The salaried people working in private and government sector may soon see major changes in their job hours, gratuity, PF and salary etc. There may be an increase in the gratuity and PF of the employees. At the same time, the salary coming home may be less. The balance sheets of companies will also be affected by the new rules of the government’s labor code. This is because of the rules of three Wage Code Bills passed in Parliament last year. The government wanted to implement the rules in the new labor code from April 1 this year, but they were postponed for the time being due to the unpreparedness of the states and to give more time to the companies to change the HR policy. However, it is expected to be implemented soon.
12 hour job
In the new draft law, a proposal has been proposed to increase the maximum working hours to 12. In the draft rules, there is a provision to include extra work between 15 and 30 minutes in overtime by counting 30 minutes. Under the current rule, less than 30 minutes is not considered overtime. The draft rules forbid any employee to work continuously for more than 5 hours. Instructions have also been given in the rules to give half an hour’s rest to the employees after every five hours.
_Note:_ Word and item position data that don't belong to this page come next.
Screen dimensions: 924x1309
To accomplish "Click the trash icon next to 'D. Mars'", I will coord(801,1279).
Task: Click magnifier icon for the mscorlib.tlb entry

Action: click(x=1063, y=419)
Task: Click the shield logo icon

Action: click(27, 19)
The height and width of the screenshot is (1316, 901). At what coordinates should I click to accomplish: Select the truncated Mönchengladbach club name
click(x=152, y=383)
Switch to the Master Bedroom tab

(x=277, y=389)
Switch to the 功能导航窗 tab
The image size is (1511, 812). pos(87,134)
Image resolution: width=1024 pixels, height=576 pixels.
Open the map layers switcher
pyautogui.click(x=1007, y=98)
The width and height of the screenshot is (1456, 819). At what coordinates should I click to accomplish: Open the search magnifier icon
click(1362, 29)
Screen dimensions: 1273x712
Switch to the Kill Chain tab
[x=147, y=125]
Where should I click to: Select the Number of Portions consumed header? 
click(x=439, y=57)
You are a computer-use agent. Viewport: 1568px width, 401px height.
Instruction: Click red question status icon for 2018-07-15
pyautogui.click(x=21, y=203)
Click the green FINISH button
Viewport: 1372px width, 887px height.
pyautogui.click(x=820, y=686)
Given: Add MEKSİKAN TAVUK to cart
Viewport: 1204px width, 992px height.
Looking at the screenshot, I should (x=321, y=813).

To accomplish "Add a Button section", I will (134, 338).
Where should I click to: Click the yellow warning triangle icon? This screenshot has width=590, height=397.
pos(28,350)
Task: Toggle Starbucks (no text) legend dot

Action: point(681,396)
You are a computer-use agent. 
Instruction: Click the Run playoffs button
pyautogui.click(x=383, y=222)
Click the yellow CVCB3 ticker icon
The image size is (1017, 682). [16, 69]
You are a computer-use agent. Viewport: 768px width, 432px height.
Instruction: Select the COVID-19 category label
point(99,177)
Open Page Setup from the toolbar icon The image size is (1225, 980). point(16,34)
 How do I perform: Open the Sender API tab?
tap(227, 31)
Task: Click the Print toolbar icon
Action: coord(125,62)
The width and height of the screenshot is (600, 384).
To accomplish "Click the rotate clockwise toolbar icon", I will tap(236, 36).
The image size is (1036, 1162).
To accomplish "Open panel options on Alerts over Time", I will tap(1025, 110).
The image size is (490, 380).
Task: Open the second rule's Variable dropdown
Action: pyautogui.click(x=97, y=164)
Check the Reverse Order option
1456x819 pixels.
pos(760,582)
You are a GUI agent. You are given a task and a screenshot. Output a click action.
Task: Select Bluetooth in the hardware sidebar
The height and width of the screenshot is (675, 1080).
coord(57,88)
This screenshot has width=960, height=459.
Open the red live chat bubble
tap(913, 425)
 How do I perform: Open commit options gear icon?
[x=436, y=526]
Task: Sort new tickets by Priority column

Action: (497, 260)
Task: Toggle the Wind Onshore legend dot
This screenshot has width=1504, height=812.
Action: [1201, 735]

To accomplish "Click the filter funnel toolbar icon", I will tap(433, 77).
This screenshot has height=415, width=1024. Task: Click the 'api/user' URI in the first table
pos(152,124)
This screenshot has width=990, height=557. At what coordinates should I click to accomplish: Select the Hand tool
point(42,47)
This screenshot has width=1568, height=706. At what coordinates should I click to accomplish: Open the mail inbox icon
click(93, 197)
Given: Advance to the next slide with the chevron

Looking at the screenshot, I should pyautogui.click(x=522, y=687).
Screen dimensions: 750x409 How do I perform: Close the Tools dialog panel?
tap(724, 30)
Salary will decrease and PF will increase
According to the new draft rule, the basic salary should be 50% or more of the total salary. This will change the salary structure of most of the employees, due to increase in basic salary, PF and gratuity money will be deducted more than before. PF is based on basic salary. With the increase in PF, the take-home or salary in hand will decrease.
Money received on retirement will increase
With the increase in gratuity and PF contribution, the money received after retirement will increase. The amount will increase. This will make it easier for the employees to lead a better life after retirement. With the increase in PF and gratuity, the cost of companies will also increase as they will also have to contribute more to the PF for the employees. This will have a direct impact on their balance sheet.
New rules will be implemented soon
Under the new definition of wages, allowances will be maximum 50 percent of the total salary. Significantly, for the first time in the country’s 73-year history, such changes are being made in the labor law. The government claims that it will prove beneficial for both the employer and the worker.